Maintaining a code of ethics for practice
It’s not like computering is devoid of ethics issues: artificial intelligence and the world of work; responsibility for loss of life, injury, or property damage caused by defective software; intellectual property and ownership; personal liberty, privacy, and data sovereignty; the list goes on. The professional societies, particularly those derived from or modelled on the engineering associations (ACM, IEEE, BCS), do have codes of ethics. Other smaller groups and individuals try to propose particular ethical codes, but there’s a network effect in play here. A code of ethics needs to be popular enough that clients of computerists and the public know about it and know to look out for it, with the far extreme being 100% coverage: either you have committed to the Hippocratic Oath, or you are not a practitioner of medicine.
Private incentives
Access to career information and employment opportunities
If you’re early-career, you want a job board to find someone who’s hiring early career roles. If you’re mid or senior career, you want a network where you can find out about opportunities and whether they’re worth pursuing. I don’t know if you’ve read the news lately, but staying employed in computering isn’t going great at the moment.
Opportunities to gain leadership experiences
How do you get that mid-career role? By showing that you can lead a project, team, or have some other influence. What early-career role gives you those opportunities? crickets Ad hoc networking based on open source seems to fill in for professional association here: rather than doing voluntary work contributing to Communications of the ACM, people are depositing npm modules onto the web.

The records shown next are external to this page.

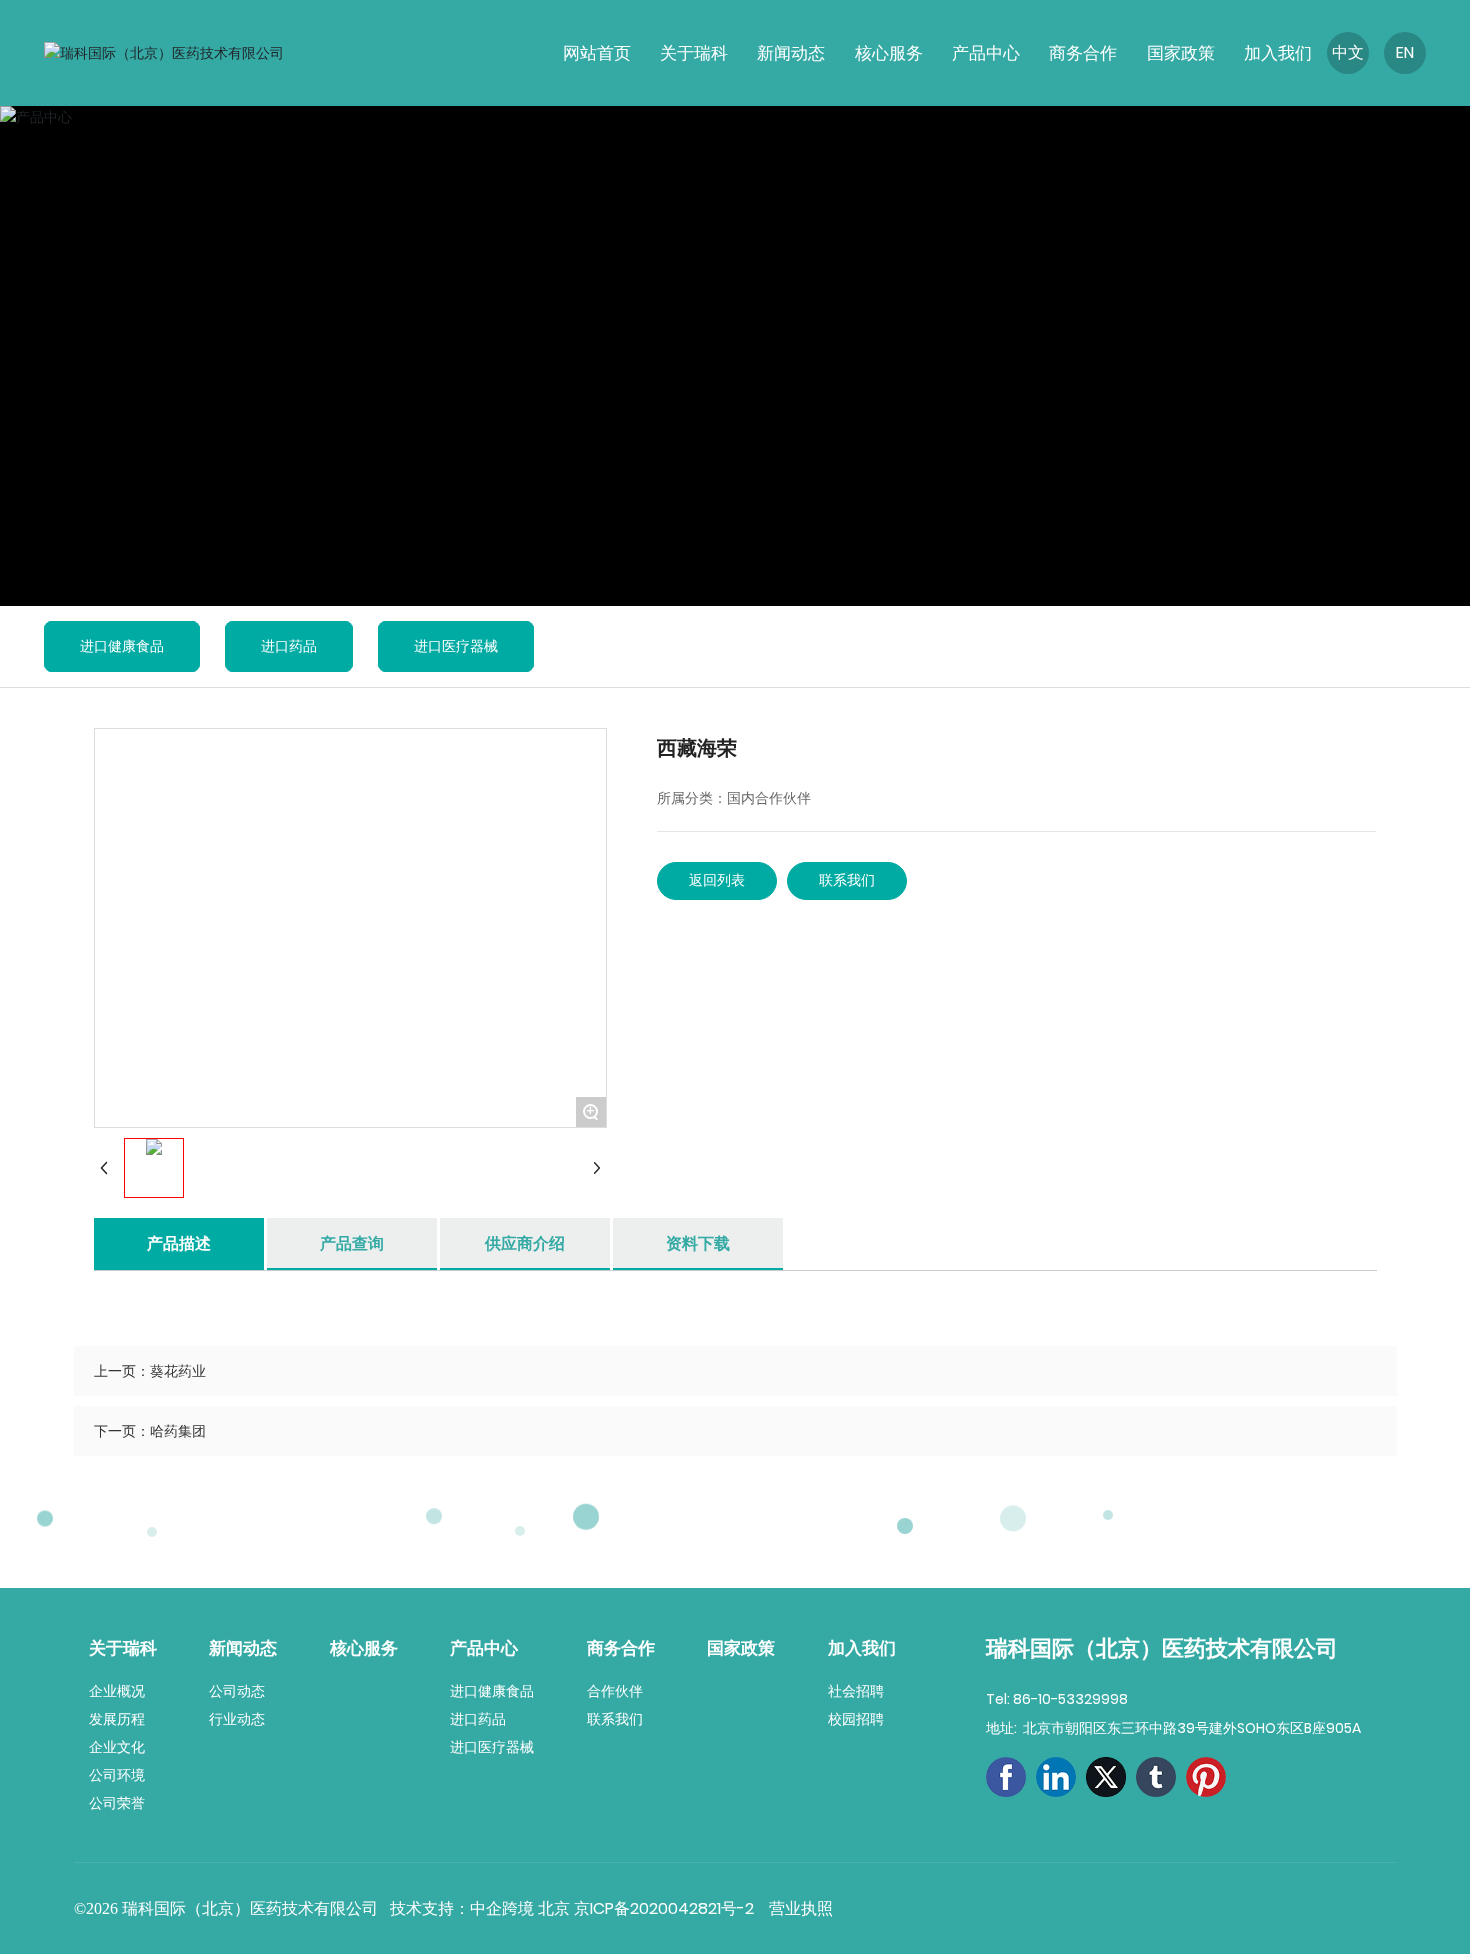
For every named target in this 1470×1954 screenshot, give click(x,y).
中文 (1348, 52)
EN (1405, 52)
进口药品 (289, 646)
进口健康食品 (122, 646)
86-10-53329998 (1070, 1699)
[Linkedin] (1056, 1777)
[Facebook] (1006, 1777)
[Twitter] (1106, 1777)
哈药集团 (178, 1431)
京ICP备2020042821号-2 (664, 1908)
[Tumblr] (1156, 1777)
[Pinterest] (1206, 1777)
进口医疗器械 (456, 646)
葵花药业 (178, 1371)
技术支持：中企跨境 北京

Access to current information in the field
Rather than reading Communications of the ACM, we’re all looking for task-oriented information at the time we have a task to complete: the Q&A websites, technology-specific podcasts and video channels are filling in for any clearing house of professional advancement (to the point where even for-profit examples like publishing companies aren’t filling the gaps: what was the last attempt at an equivalent to Code Complete, 2nd Edition you can name?). This leads to a sort of balkanisation where anyone can quickly get up to speed on the technology they’re using, and generalising from that or building a holistic view is incredibly difficult. Certain blogs try to fill that gap, but again are individually published and not typically associated with any professional body.
Professional development or education programs
We have degree programs, and indeed those usually have accredited curricula (the ACM has traditionally been very active in that field, and the BCS in the UK). But many of the degrees are Computer Science rather than Software Engineering, and do they teach QA, or systems administration, or project management, or human-computer interaction? Are there vocational courses in those topics? Are they well-regarded: by potential students, by potential employers, by the public?
And then there are vendor certifications.